There's a dildo in the cheerios box here...
ur plase or mine? lol
well if you don't learn how to spell, you may be at your place and I'll be at mine.
his penis was crooked so i rode him at an angle. he seemed used to this.
Dude let's go to Saudi Arabia. They outlawed valentine's day. And probably love.
The night started going down hill when she shot the cashier in the face with the confetti gun we bought at 711.
make sure nobody uses the downstairs toilet. i like to have an unused toilet for the weekends. dont shit where you puke i always say.
Its okay I walked into your house, searched for my wallet in your purse, and took a shot of Tequilia all without eye contact, right?

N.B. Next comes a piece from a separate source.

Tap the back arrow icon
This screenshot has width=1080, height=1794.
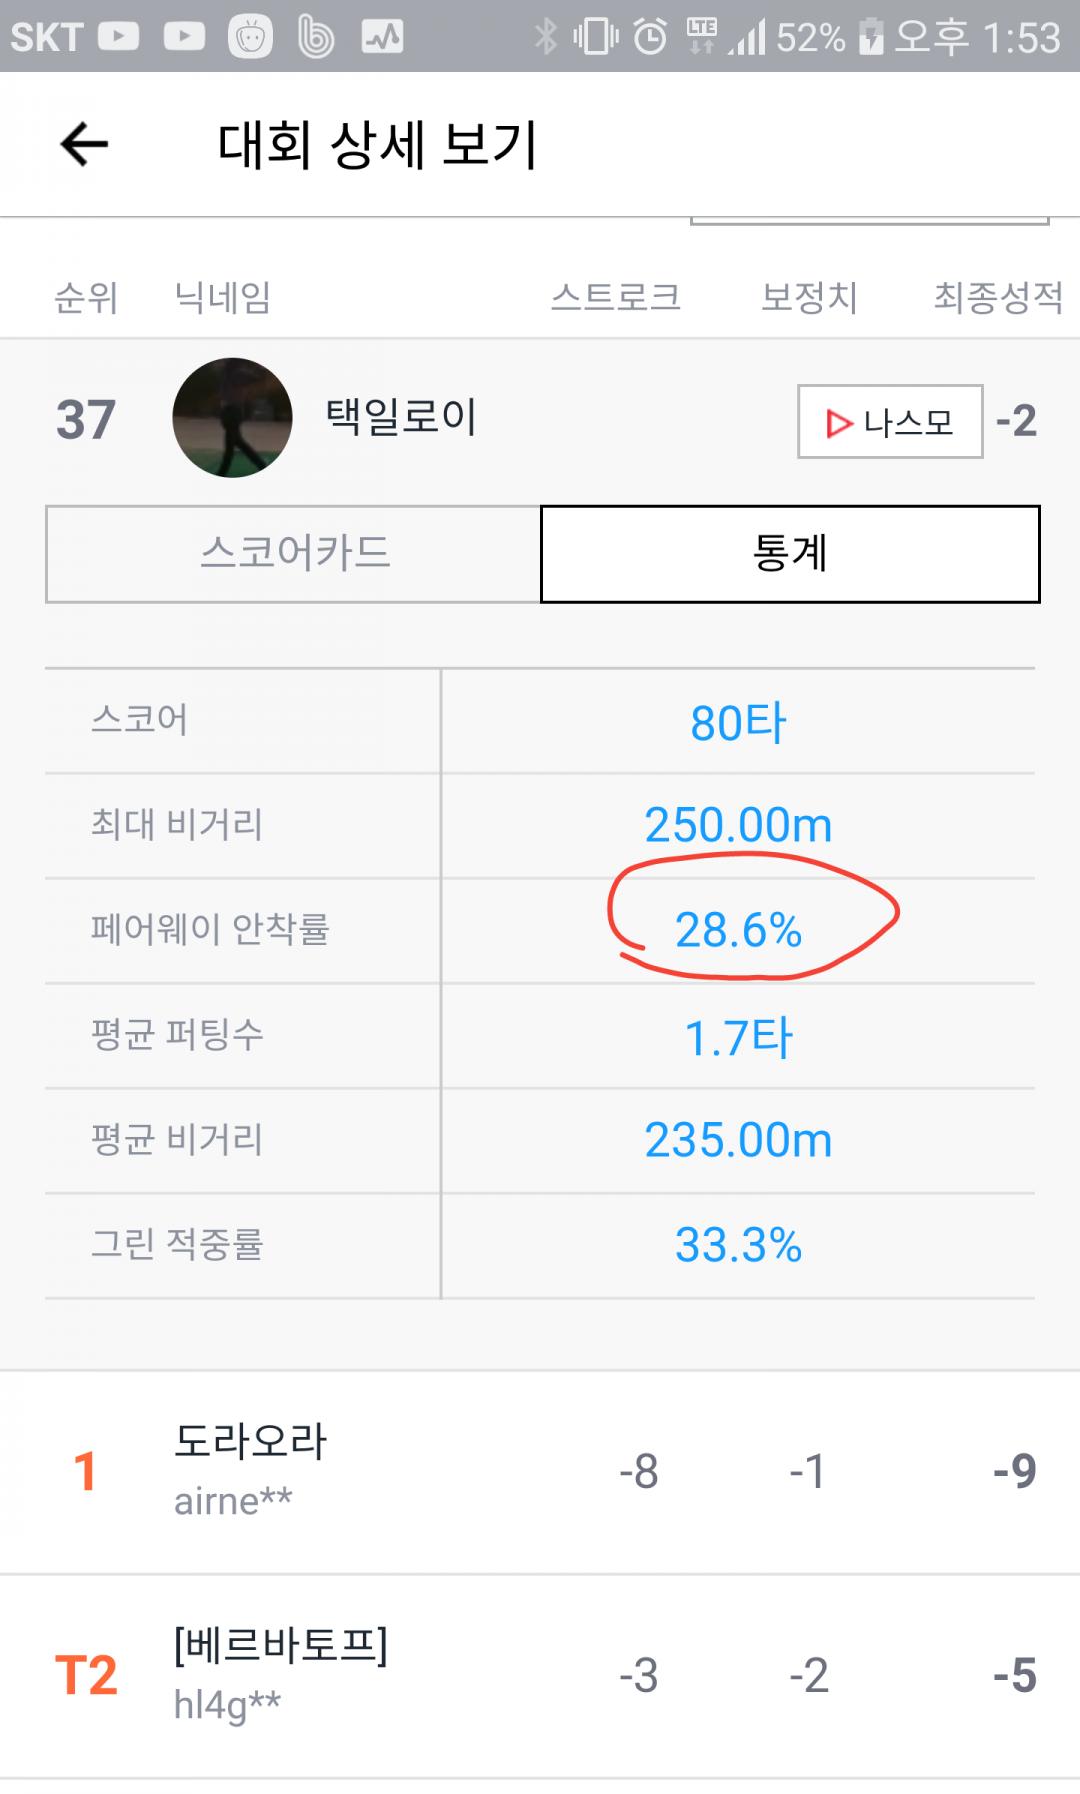84,145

All that fucking tequilla made my head feel like it's inside of a body builder's asshole. He's doing squats.
If he's the sort of guy that will fuck in a public restroom, he's the sort of guy that will cheat on his gf. I'm goin for it.

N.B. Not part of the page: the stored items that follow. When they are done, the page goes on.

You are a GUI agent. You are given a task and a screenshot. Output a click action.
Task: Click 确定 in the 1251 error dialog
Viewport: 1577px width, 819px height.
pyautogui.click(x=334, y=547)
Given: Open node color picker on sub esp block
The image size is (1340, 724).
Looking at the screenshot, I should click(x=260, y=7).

If I wasn't stoned and knee deep in cheese and crackers I'd help.
DROP EVERYTHING! Gatta go get tested for herpes, lets make an adventure out of it.
Why would you waste your Ritalin on your children?
This may sound strange but do you have my pants?
You tried to trade them for some girls skirt... So she has them...
I just found a live peacock hanging out behind the bar. I coerced it into my car and now I have a peacock bro that lives with me.
I just got out of a $280 speeding ticket by acting like The Big Lebowski. Seriously Jeff Bridges is the man.